On Thursday, I went to Liverpool and in the pouring rain at Euston, as I walked to the train, my legs were feeling terrible.
Throughout the day they improved and at the end of the day, I walked across the City Centre from Liverpool Central to the Albert Dock with no problem at all.
My legs have gradually got worse since I returned.
They are not bad now, but they are certainly worse than when I left Liverpool.
I wrote Would I Go Back To Biarritz Again?, after my one and only visit to the French resort, where I said this.
Of course I would!
Especially, if I could be guaranteed some weather like I had just experienced. The temperature had been about 14 °C with a humidity of over 50%
I do wonder about my father’s health. He suffered from a similar catarrh to that I’ve suffered for the last couple of years and he had lots of skin problems. He always put the latter down to the solvents he used in his printing business. I’m pretty certain he was a coeliac too, as I must have got the genes from somewhere.
I also remember him saying once that he had been to Biarritz. So did he go because he felt healthy there, as I just had?
I don’t know and there’s no-one I can ask who knew him, who’s still alive.
But as I seem to feel better in Biarritz, if I think I need a break in the winter, I think I’ll go.
Liverpool was warm and sunny on Thursday.
The picture shows the new Everton stadium being constructed at Bramley-Moore Dock in Liverpool, was taken as I returned from Headbolt Lane station.
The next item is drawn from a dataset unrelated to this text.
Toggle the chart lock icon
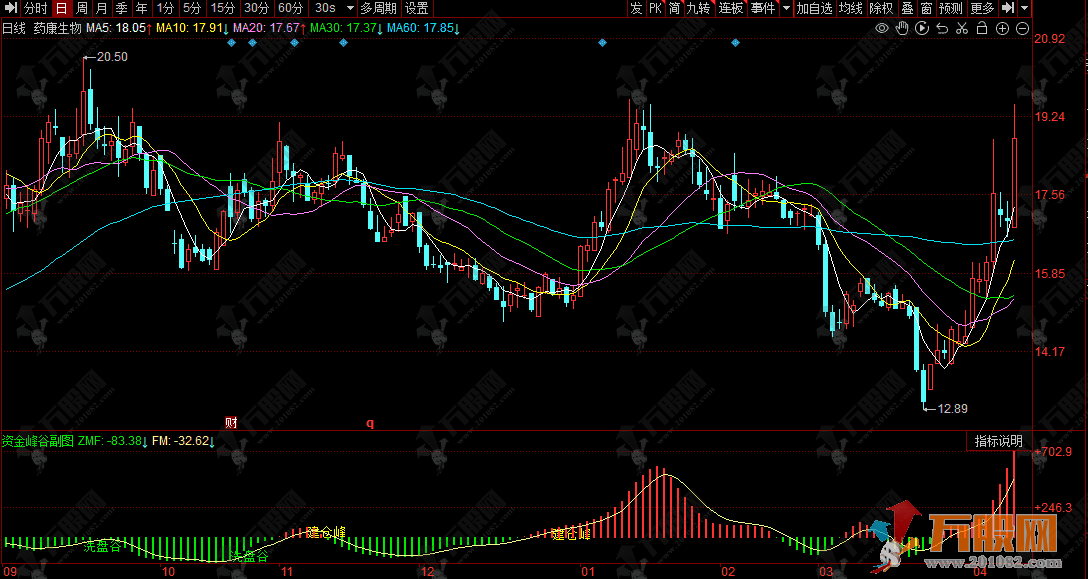Image resolution: width=1088 pixels, height=579 pixels. [x=982, y=28]
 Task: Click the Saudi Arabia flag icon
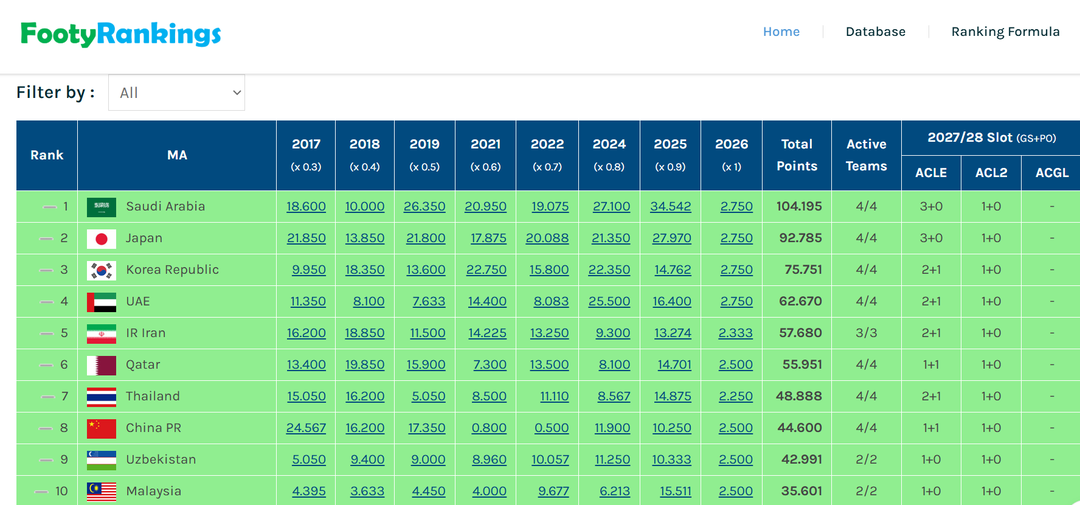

This picture shows Biarritz in early December.
Both cities are bathed in sunshine.
Consider.
- Both cities have seafronts that face West.
- The prevailing winds are from the South-West.
- Both cities have land masses with mountains or hills to their South-West.
Do the hills induce turbulence to the air, which gives both cities, a healthy Autumnal climate that I find acceptable?
Do Thunderstorms Cause Strokes?
On Saturday evening, we had a severe thunderstorm in North London.
All day long, I’d been drinking heavily, but as it was only tea and low-alcohol Adnams Ghost Ship 0.5 %, the worst that could happen is an accident on an extra visit to the toilet.
I came to the conclusion though, that most of the fluids was leaving my body through my skin.
Does this lower my INR? I do know that in hot and humid weather, I have difficulty raising it. In the last week or so, it has been hovering around 2.2, but yesterday, it was a very safe 2.7.
But as I test regularly, this may well help to protect me from another stroke.
Typing “Thunderstorms and Strokes” into Google, I found this paper on the National Library of Medicine, which is entitled Relationship Between Weather Conditions And Admissions For Ischemic Stroke And Subarachnoid Hemorrhage.
It is an interesting read.
This was the aim of the study.
To assess impacts of different weather conditions on hospitalizations of patients with ischemic strokes and subarachnoid hemorrhages (SAH) in South Florida.
And this was the conclusion.
Higher number of ischemic stroke and SAH cases can be expected with the daily lowest and highest air pressure, highest air temperature. Presence of hurricanes or tropical storms increased the risk of ischemic stroke but not the SAH. These findings can help to develop preventive health plans for cerebrovascular diseases.
From my own observations on INR for nearly ten years, I certainly believe that INR moves up and down with the weather because of the laws of physics.